[TASK BRIEF]: In your copy, leave out the pictures and output only the lines from the one holding "Screen dimensions: 1456x819" through the end of the data below, exactly.

(Records from a data source)

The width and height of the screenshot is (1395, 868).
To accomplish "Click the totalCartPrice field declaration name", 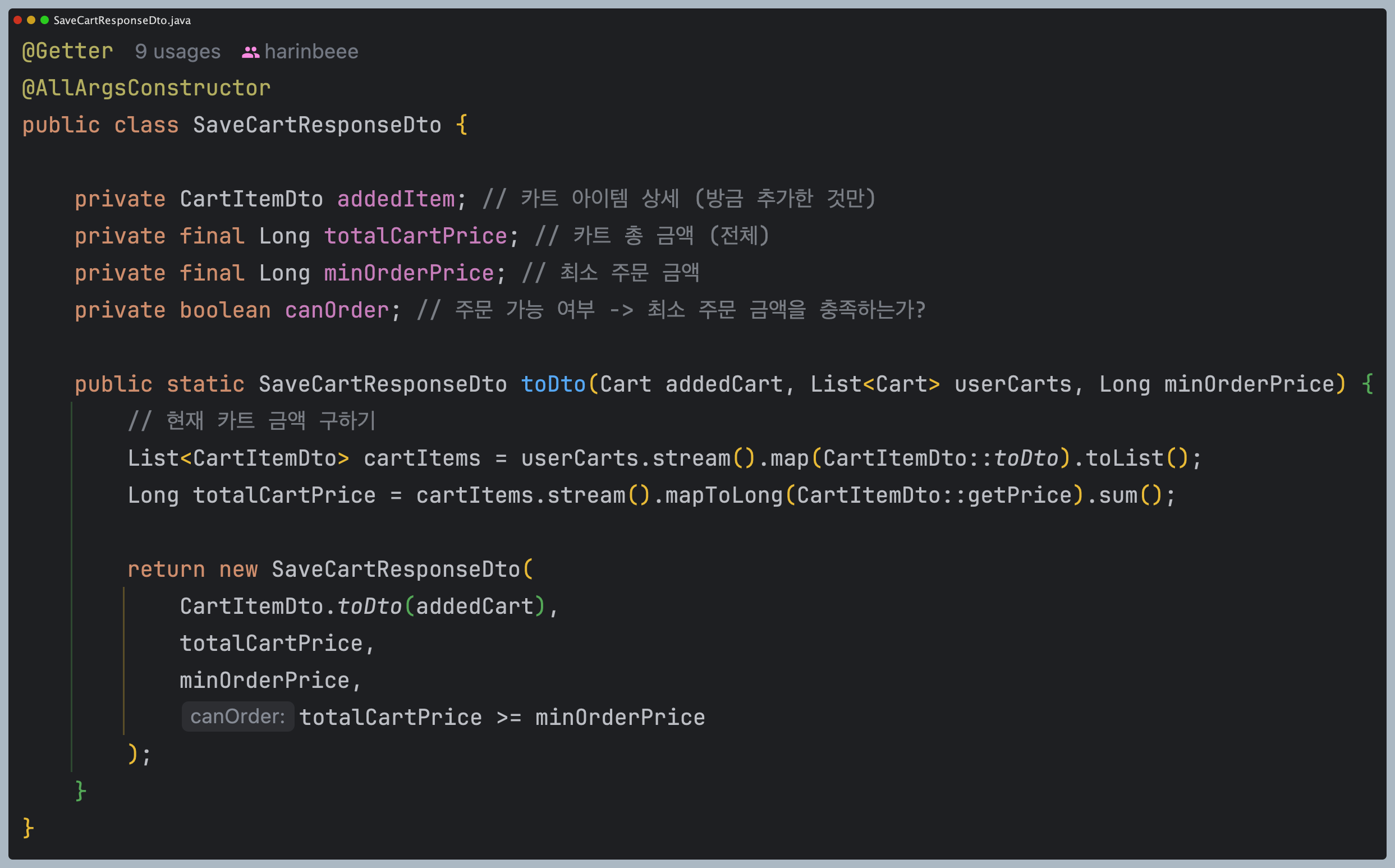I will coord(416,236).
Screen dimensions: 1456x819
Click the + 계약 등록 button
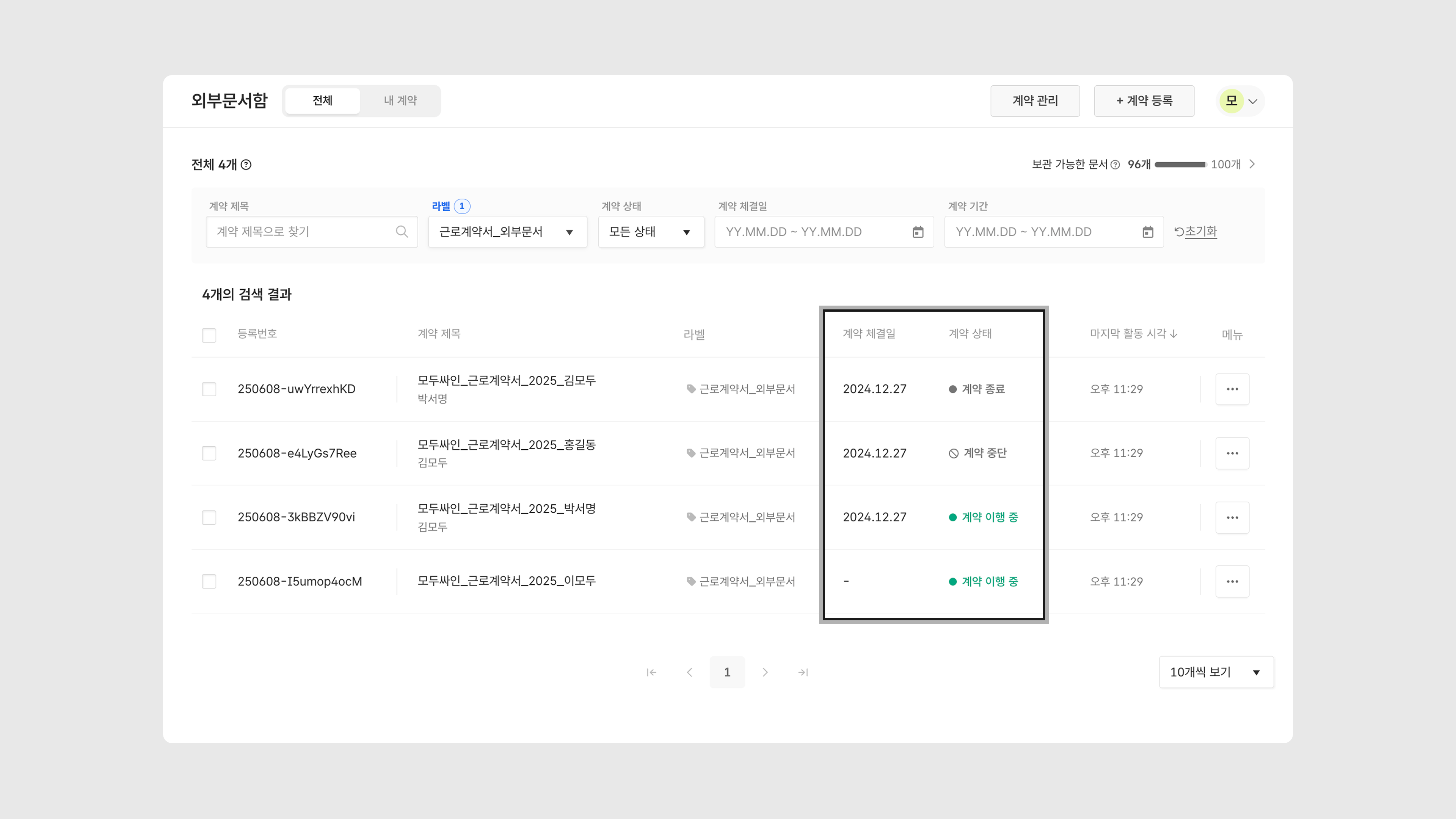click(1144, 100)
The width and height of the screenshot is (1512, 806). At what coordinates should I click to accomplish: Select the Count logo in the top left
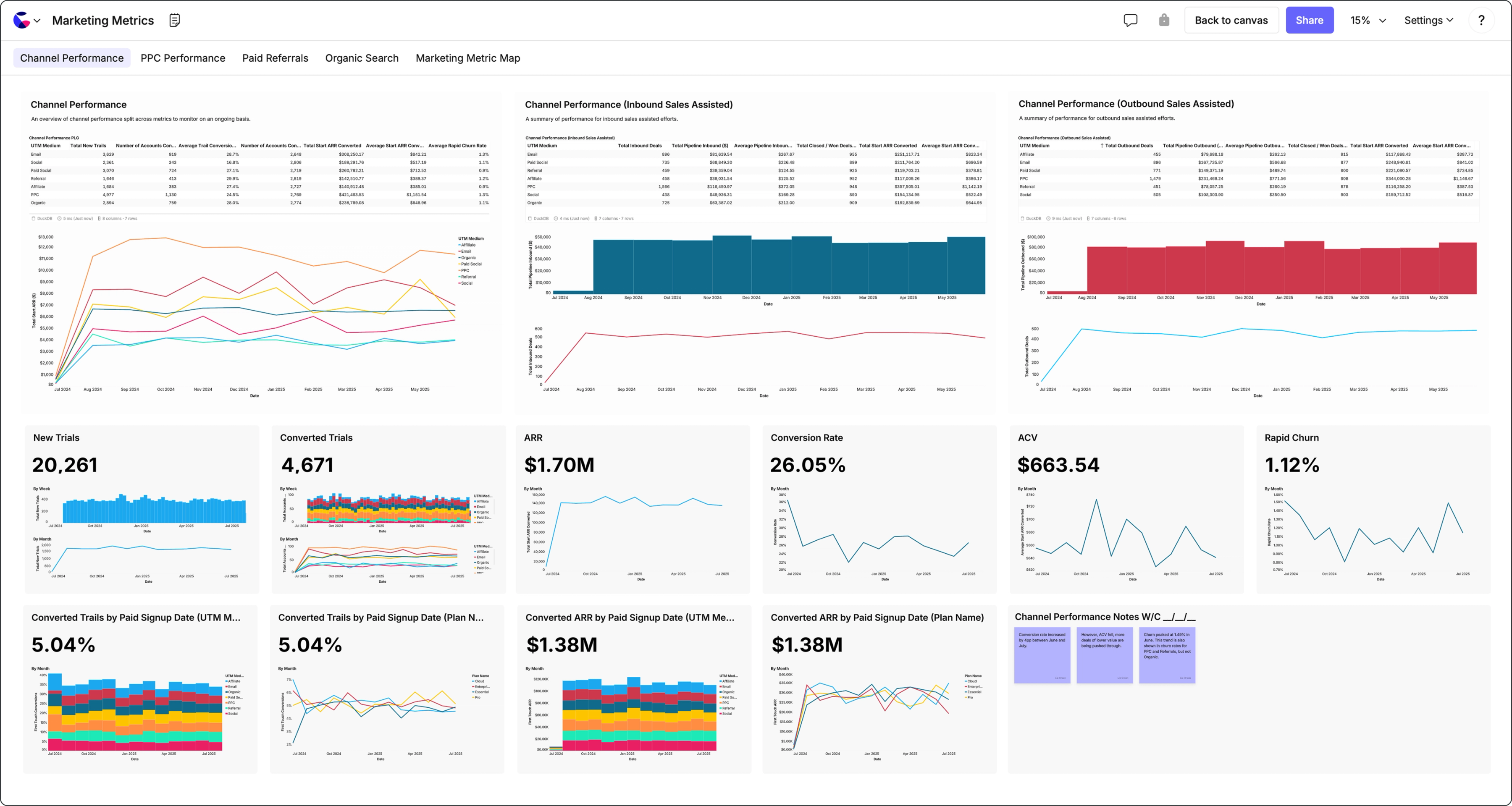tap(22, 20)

[THE COMPLETED TASK]:
Screen dimensions: 1456x819
Click the + 계약 등록 button
click(1144, 100)
The width and height of the screenshot is (1512, 806). At what coordinates should I click to accomplish: Select the Count logo in the top left
tap(22, 20)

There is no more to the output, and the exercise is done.